In Nantkwest, the Circuit reverses a district court decision that had rejected the PTO’s position that applicants who appeal a district court ruling must pay the PTO’s legal bills regardless of who wins. In Stanford v. Chinese University, the panel reverses an interference ruling, noting that Stanford patents to fetal DNA testing methods were improperly determined to be invalid because the Board relied on evidence that described sequencing systems that were different from those disclosed and claimed in the patent.

Thanks to my colleague Martin Garthwaite for his help with this week’s report.


Nantkwest, Inc. v. Matal, Fed. Cir. Case 2016-1794 (June 23, 2017)

35 U.S.C. § 145 provides that a patent applicant dissatisfied with a decision of the PTAB may appeal directly to the district court for the Eastern District of Virginia in lieu of immediate appeal to the Federal Circuit. The statute provides that the applicant must pay “all of the expenses of the proceeding,” regardless of the outcome.

Nantkwest appealed to the district court under § 145 and lost. The court awarded the PTO $33,000 in witness fees, but denied its request for $78,000 in attorney and paralegal fees (calculated as a pro-rata portion of the salaries of PTO staff involved in the matter). The court found that the “American Rule” requires that litigants pay their own attorneys’ fees unless a statute or contract provides otherwise. The court found that the “all expenses” provision of § 145 was not “sufficiently specific nor explicit enough for the authorization of attorneys’ fees” under the American Rule.

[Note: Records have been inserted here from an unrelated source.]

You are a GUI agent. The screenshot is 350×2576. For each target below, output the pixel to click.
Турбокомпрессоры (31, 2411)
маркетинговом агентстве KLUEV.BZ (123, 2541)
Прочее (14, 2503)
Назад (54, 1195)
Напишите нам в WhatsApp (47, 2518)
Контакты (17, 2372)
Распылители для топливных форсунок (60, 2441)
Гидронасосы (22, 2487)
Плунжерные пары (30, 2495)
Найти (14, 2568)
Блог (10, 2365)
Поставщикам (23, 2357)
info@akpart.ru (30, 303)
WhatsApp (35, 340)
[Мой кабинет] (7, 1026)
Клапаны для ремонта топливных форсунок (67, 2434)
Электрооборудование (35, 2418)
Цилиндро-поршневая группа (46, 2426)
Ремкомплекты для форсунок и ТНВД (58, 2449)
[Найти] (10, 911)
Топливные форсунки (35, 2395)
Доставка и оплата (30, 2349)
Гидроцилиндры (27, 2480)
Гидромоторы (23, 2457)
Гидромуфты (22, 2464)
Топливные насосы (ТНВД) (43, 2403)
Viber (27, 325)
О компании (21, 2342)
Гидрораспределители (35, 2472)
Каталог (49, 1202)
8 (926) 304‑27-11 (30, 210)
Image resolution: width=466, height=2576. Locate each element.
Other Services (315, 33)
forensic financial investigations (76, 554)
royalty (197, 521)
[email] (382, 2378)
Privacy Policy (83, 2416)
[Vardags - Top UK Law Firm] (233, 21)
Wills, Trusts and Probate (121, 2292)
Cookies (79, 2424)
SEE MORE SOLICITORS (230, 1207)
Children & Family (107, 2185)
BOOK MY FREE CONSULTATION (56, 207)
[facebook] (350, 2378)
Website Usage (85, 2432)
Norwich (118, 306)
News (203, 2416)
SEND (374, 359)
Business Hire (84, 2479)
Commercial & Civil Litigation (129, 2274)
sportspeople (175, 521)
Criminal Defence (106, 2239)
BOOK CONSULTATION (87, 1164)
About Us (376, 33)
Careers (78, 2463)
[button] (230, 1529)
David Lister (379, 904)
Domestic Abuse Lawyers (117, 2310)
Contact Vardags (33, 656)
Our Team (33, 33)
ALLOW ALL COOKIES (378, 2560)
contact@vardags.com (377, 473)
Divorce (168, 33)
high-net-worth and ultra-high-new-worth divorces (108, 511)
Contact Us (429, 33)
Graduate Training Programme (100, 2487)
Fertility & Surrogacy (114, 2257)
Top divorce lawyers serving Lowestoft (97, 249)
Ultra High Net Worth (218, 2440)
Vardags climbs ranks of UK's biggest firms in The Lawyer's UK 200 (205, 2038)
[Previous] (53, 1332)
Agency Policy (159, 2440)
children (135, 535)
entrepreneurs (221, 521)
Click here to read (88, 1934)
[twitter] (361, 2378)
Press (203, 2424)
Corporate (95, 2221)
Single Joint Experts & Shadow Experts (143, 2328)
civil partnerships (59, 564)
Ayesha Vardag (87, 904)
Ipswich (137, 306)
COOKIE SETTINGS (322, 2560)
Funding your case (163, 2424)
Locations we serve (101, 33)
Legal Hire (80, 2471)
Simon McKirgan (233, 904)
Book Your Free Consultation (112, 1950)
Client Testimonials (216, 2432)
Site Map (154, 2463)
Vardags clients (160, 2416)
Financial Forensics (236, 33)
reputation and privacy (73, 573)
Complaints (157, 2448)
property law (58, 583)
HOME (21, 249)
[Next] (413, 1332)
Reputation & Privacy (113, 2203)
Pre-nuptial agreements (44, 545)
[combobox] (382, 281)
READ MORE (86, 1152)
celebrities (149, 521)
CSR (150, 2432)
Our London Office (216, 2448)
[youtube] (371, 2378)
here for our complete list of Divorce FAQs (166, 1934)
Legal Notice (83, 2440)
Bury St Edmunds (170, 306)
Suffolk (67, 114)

The Circuit reverses the decision and awards the PTO both witness fees and the requested attorney and paralegal fees. The panel reviewed application of the American Rule to the “all expenses” provision of § 145 and decides that this includes attorney fees. In its opinion the panel reviews definitions of “cost,” “expense,” and “attorney fee,” and use of these terms in other statutes and by the Supreme Court. The panel notes that Nantkwest had not provided contrary Supreme Court authority that the term “expenses” categorically excludes attorneys’ fees and found that “Congress… meant to award attorneys’ fees under the broader term ‘expenses’ within the context of” proceedings under § 145.

Stanford University v. Chinese University of Hong Kong, Fed. Cir. Case 2015-2011 (June 27, 2017)

The Circuit reverses an interference ruling by the Board, noting that Stanford patents to fetal DNA testing methods were improperly determined to be invalid. Specifically, the Board had considered evidence submitted by an expert witness that was not part of the specification of the patent at issue and therefore was inappropriately considered.

This matter came before the Circuit in an appeal of a ruling in an interference proceeding filed by Chinese University, which contended that its personnel were the first inventors. This issue is, of course, a defense for pre-AIA-filed patent applications.

In its decision the panel first rejects Stanford’s argument that this appeal could have been heard in district court. Specifically, the Circuit refuses to reconsider the decision it made in 2015 in its Biogen v. Japanese Foundation holding that the AIA abolished the right of parties to bring civil actions in district court under 35 U.S.C. § 146 in appealing decisions in interferences declared on or after September 16, 2012.

Second, the panel rejects Stanford’s argument that, even if it cannot return to district court to complete the proceedings begun there, the Circuit should take into consideration the record developed in that proceeding. The panel rules that since the district court action should never have been initiated, it would be improper to consider evidence presented in that action.

Finally as to the merits, the panel rules that the Board improperly rejected Stanford’s claims for lack of written description. The parties disputed whether the Board correctly determined that the ’018 patent does not disclose the random massively parallel sequencing of nucleic acid sequences recited in the later-added claims such that a person of skill in the art would have concluded that the inventors were in possession of the method claimed. The Board concluded that Chinese University’s expert Dr. Gabriel supported her testimony with published references regarding targeted massively parallel sequencing, and, based on this, concluded that the ’018 patent lacked sufficient written support.

The panel disagrees, holding that both Dr. Gabriel and the Board failed to cite any evidence of targeted or random sequencing on the Illumina platform prior to the filing date. Although Dr. Gabriel did point to two post-dated references, these references post-date the 2007 priority date, and the other references discuss a platform not referenced in the ’018 patent. 

In its remand, the panel rules that the Board may not use post-dated references as a source for “later knowledge about later art-related facts . . . which did not exist on the filing date.” The Board also should examine whether a person of ordinary skill would have understood that the ’018 patent’s specification disclosed random MPS sequencing, as opposed to whether the specification did not preclude targeted MPS sequencing.